In Kürze
Die Personalauswahl beschreibt den strukturierten Entscheidungsprozess, mit dem Arbeitgeber geeignete Bewerber für eine offene Stelle auswählen. Er folgt einer logischen Abfolge von der Stellenbeschreibung bis zur Übernahme oder Ablehnung nach der Probezeit.
Definition
Wenn eine Stelle besetzt werden soll, läuft die Personalauswahl in der Regel nach einem festen Ablauf ab. Dieser Prozess gilt sowohl für externe Bewerber als auch für Kandidaten aus dem eigenen Unternehmen.
Am Anfang steht die Festlegung eines Anforderungsprofils auf Basis der Stellenbeschreibung sowie die Klärung der Entgeltgrenzen. Danach werden die Bewerbungsunterlagen geprüft und ungeeignete Bewerber ausgesiebt.
Geeignete Kandidaten werden zu einem Vorstellungsgespräch eingeladen. Ergänzend können weitere Auswahlverfahren wie Assessment-Center, Tests oder Arbeitsproben eingesetzt werden.
Nach einer gemeinsamen Auswertung der Ergebnisse werden die zwei bis vier besten Kandidaten zu einem zweiten Gespräch eingeladen, um Vertragsbedingungen zu klären und letzte Fragen zu beantworten.

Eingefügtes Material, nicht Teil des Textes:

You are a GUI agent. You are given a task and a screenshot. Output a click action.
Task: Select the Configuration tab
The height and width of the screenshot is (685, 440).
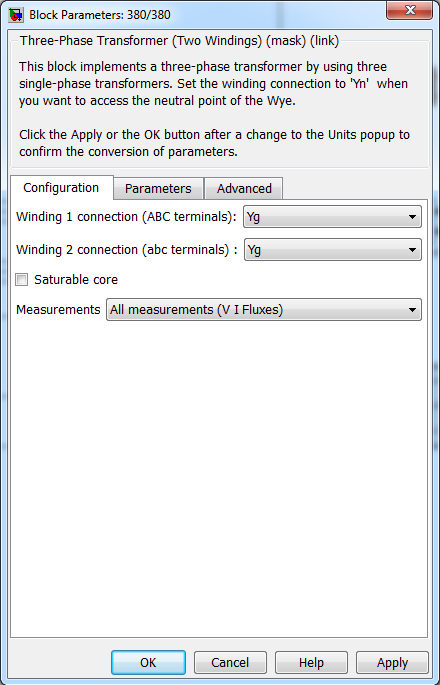[61, 188]
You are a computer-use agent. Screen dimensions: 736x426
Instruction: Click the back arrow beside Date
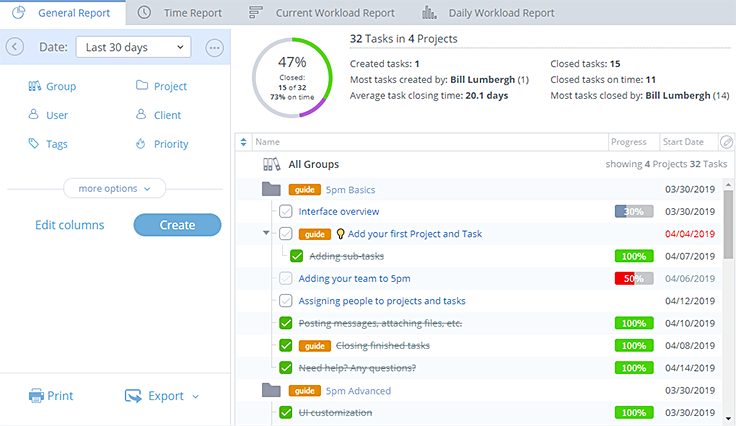15,47
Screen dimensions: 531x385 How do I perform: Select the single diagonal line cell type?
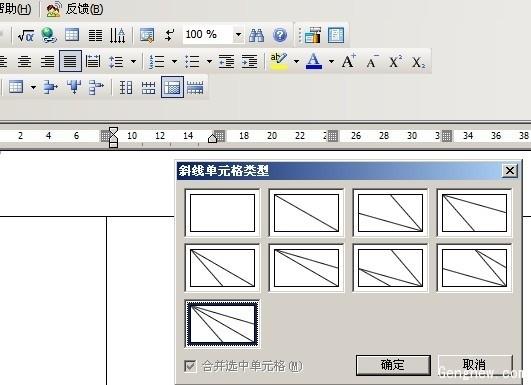point(306,213)
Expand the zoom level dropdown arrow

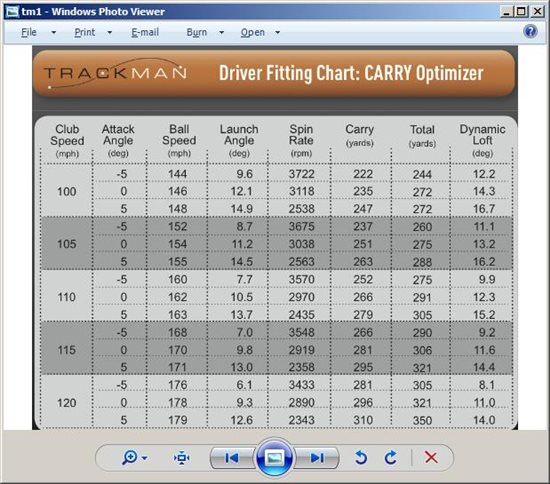(x=145, y=458)
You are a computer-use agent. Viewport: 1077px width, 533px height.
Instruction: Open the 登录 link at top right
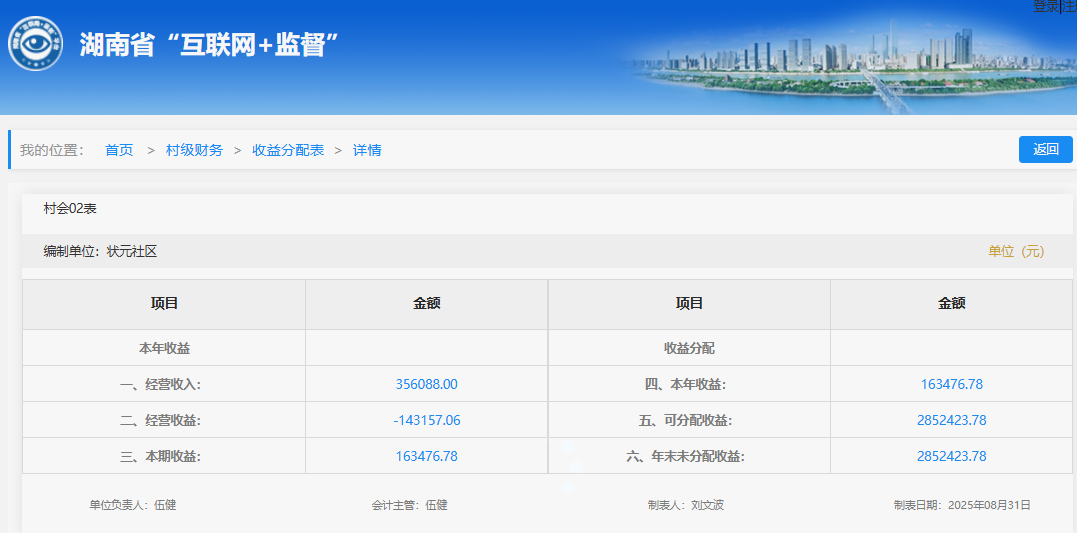tap(1045, 6)
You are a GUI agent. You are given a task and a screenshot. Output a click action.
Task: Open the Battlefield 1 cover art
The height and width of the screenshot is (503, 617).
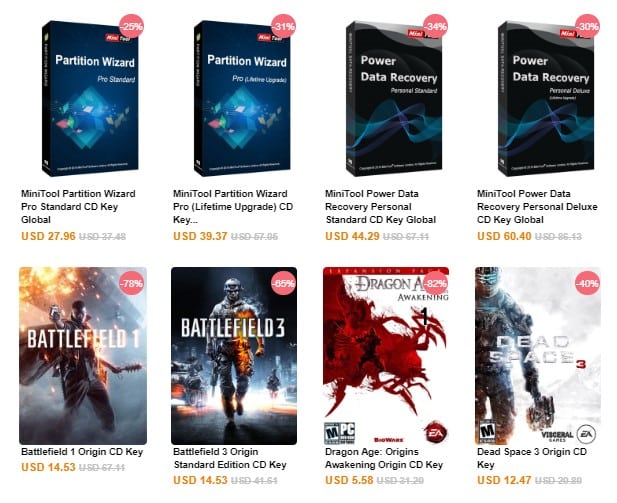pyautogui.click(x=83, y=356)
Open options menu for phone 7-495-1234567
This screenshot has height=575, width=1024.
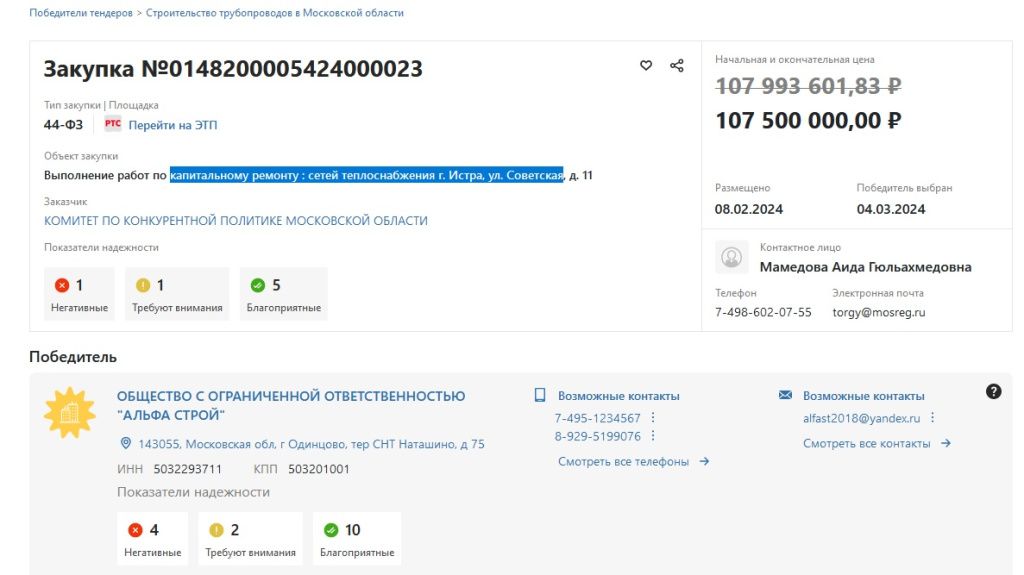[653, 418]
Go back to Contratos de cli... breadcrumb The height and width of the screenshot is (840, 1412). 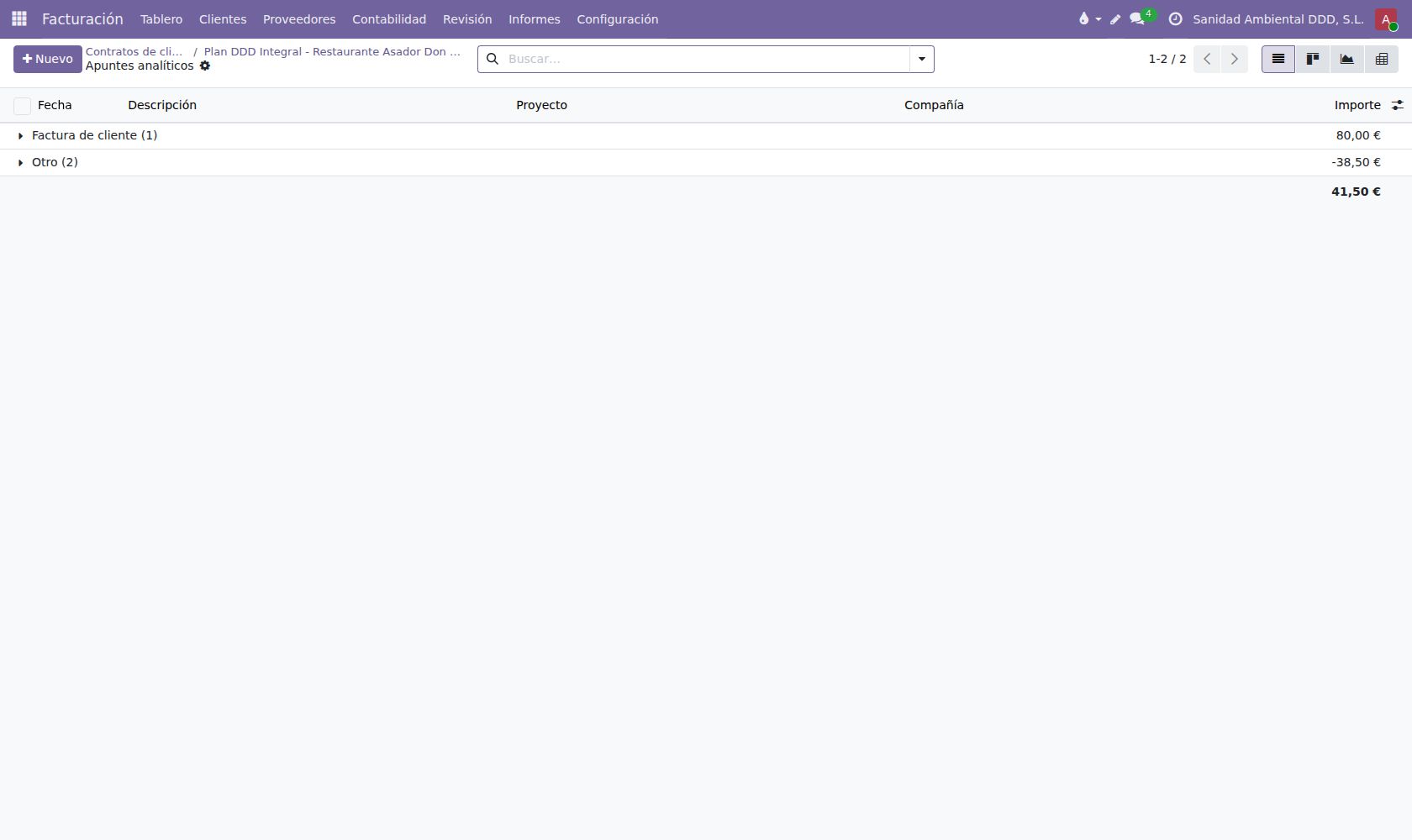[134, 51]
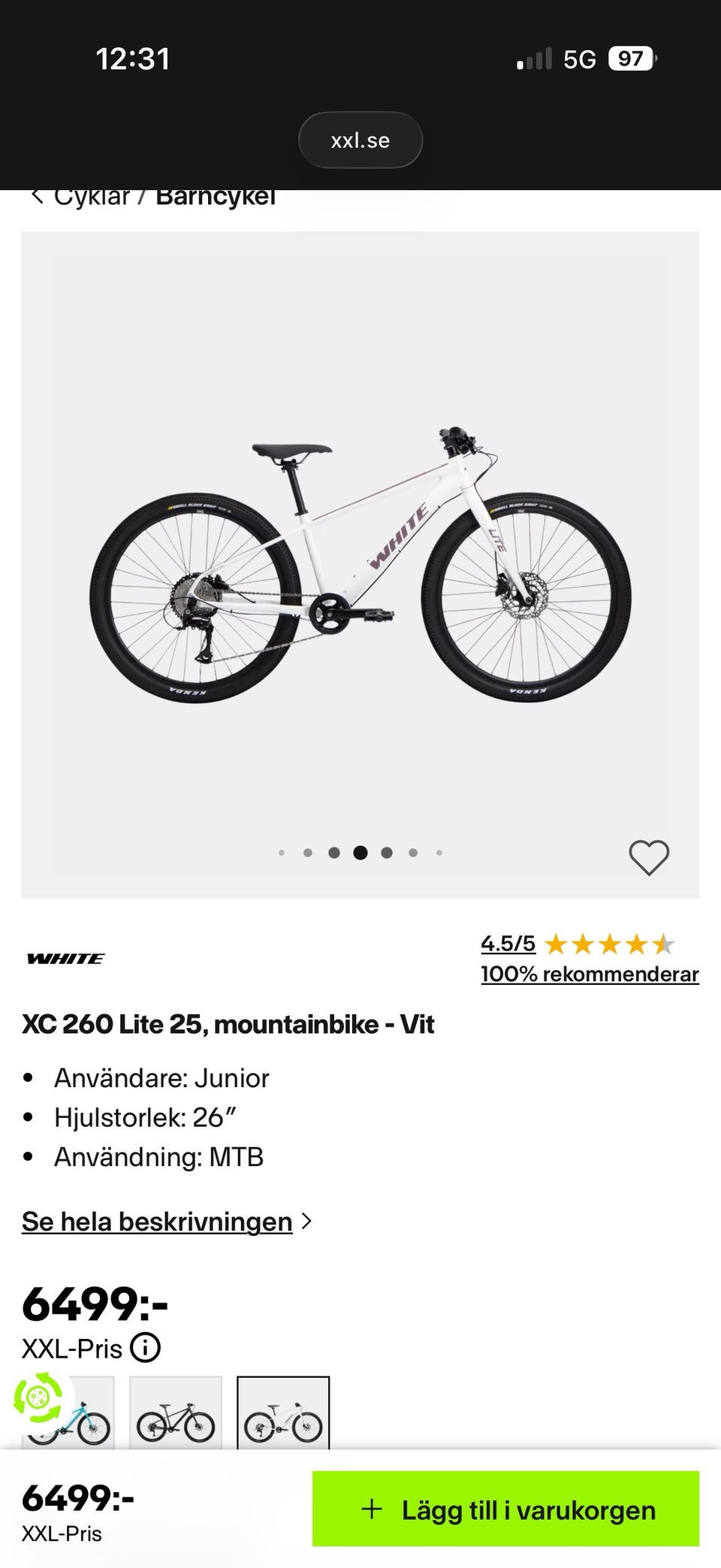The height and width of the screenshot is (1568, 721).
Task: Select the white bike color variant
Action: [283, 1414]
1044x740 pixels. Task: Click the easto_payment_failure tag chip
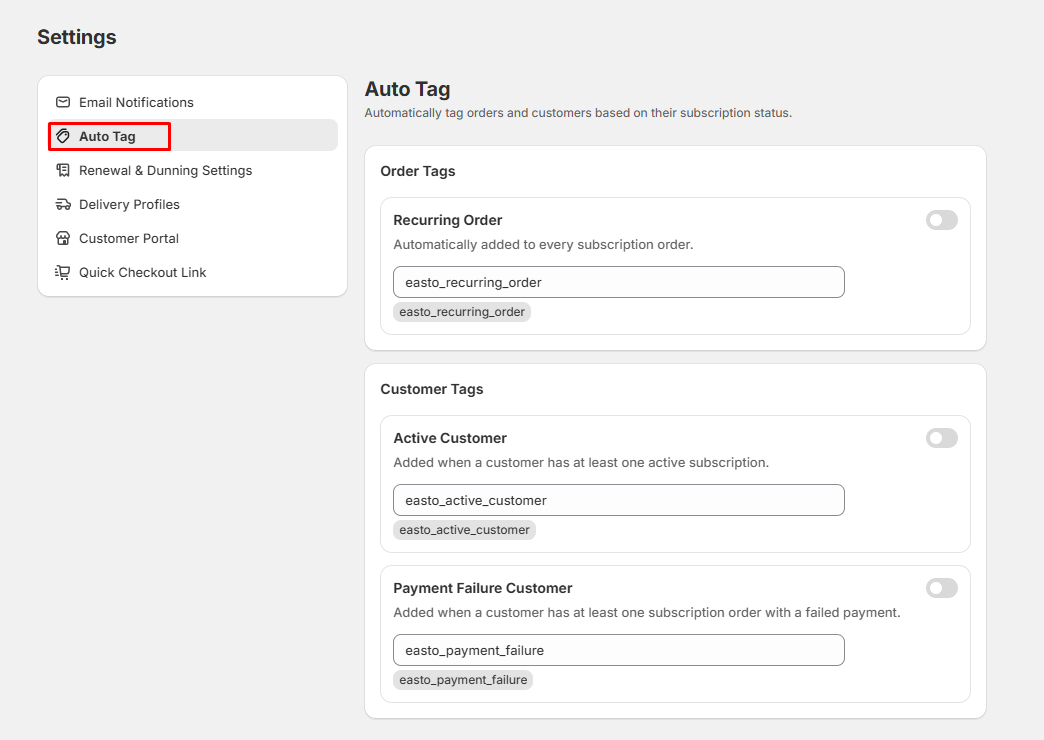463,680
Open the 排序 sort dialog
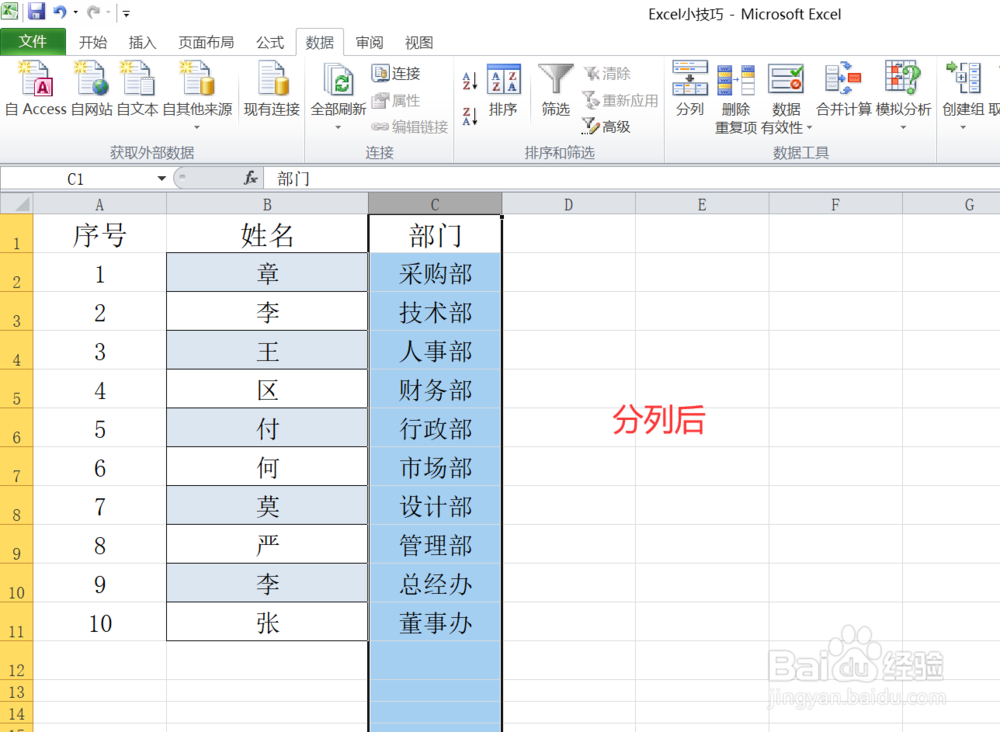Viewport: 1000px width, 732px height. [503, 95]
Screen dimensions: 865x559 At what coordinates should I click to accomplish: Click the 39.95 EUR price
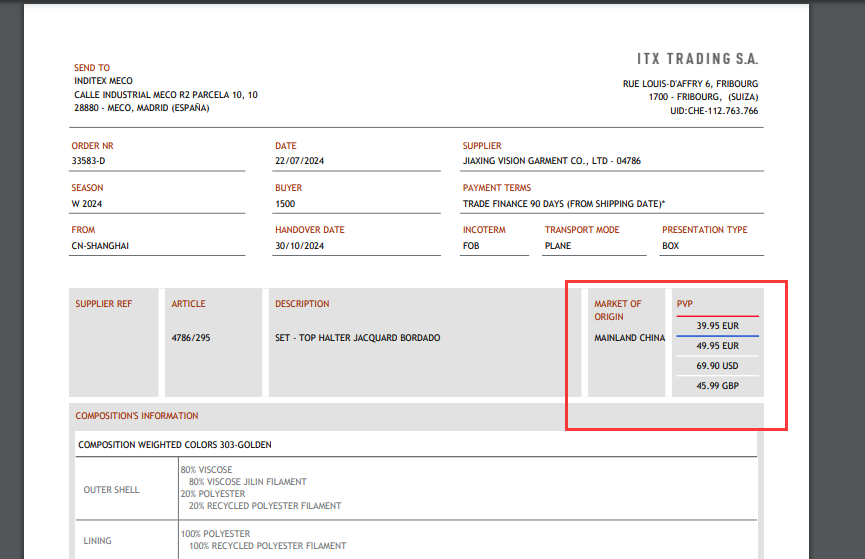pyautogui.click(x=717, y=325)

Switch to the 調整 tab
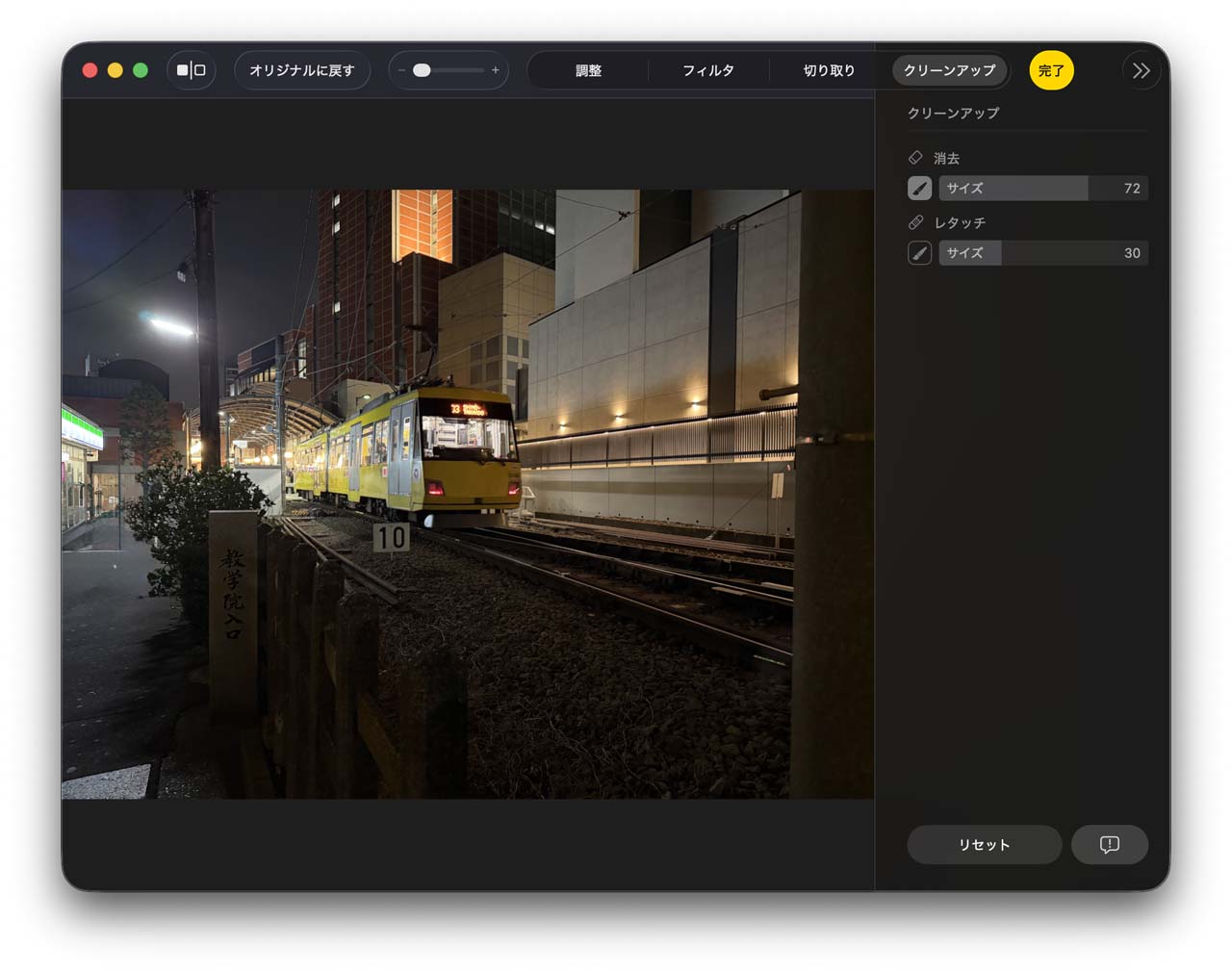click(x=588, y=70)
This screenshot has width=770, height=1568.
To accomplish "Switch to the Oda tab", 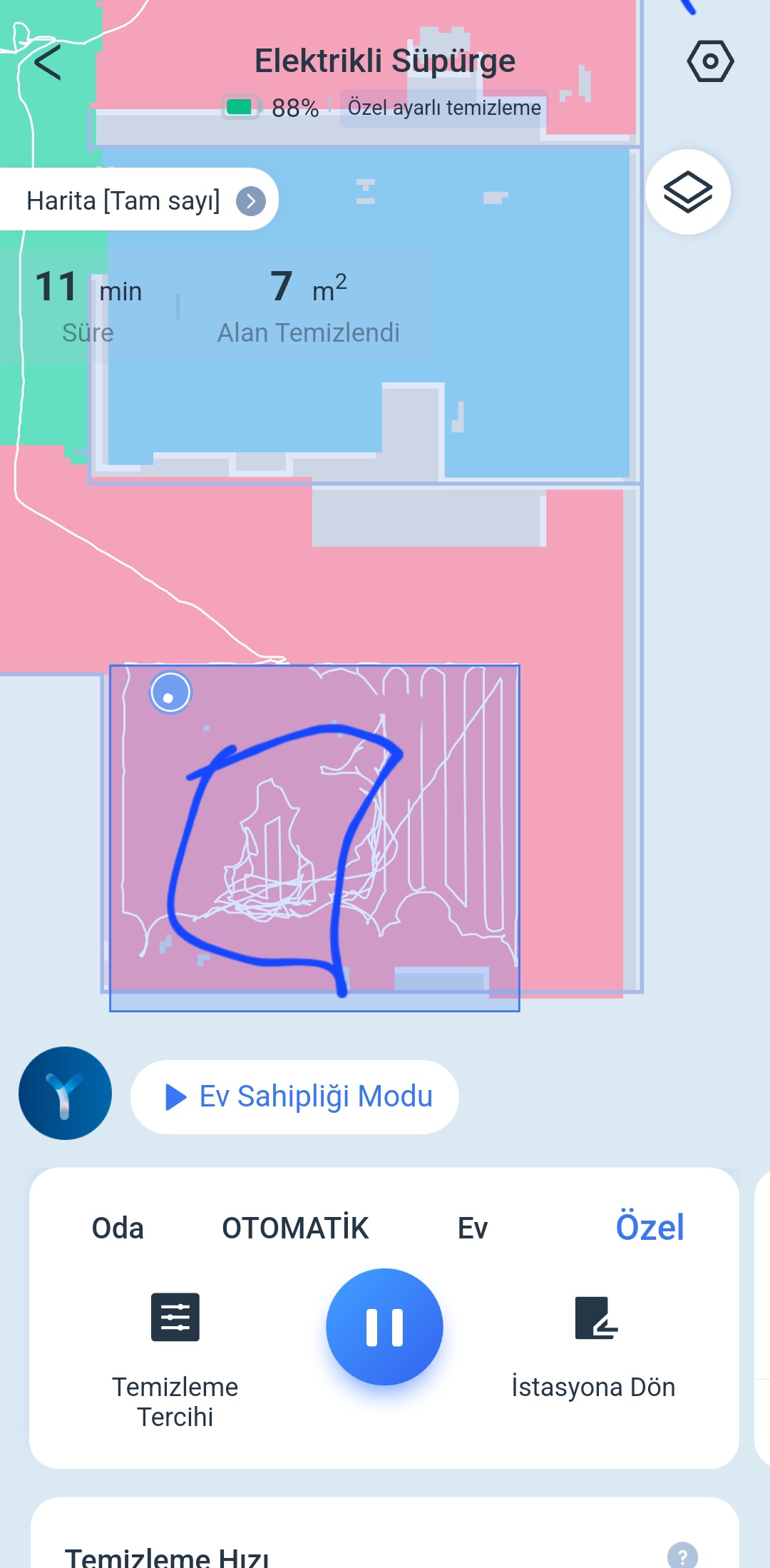I will click(x=118, y=1228).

Vor der endgültigen Entscheidung ist der Betriebsrat zu informieren und gegebenenfalls seine Zustimmung einzuholen – dies ist gesetzlich im Betriebsverfassungsgesetz (BetrVG) geregelt.
Nach der Einstellung folgen Einarbeitung und eine Probezeit, in der die Eignung beurteilt wird. Bei Eignung wird das Arbeitsverhältnis dauerhaft fortgesetzt; bei Nichteignung kann es noch vor Ablauf der Probezeit aufgelöst werden.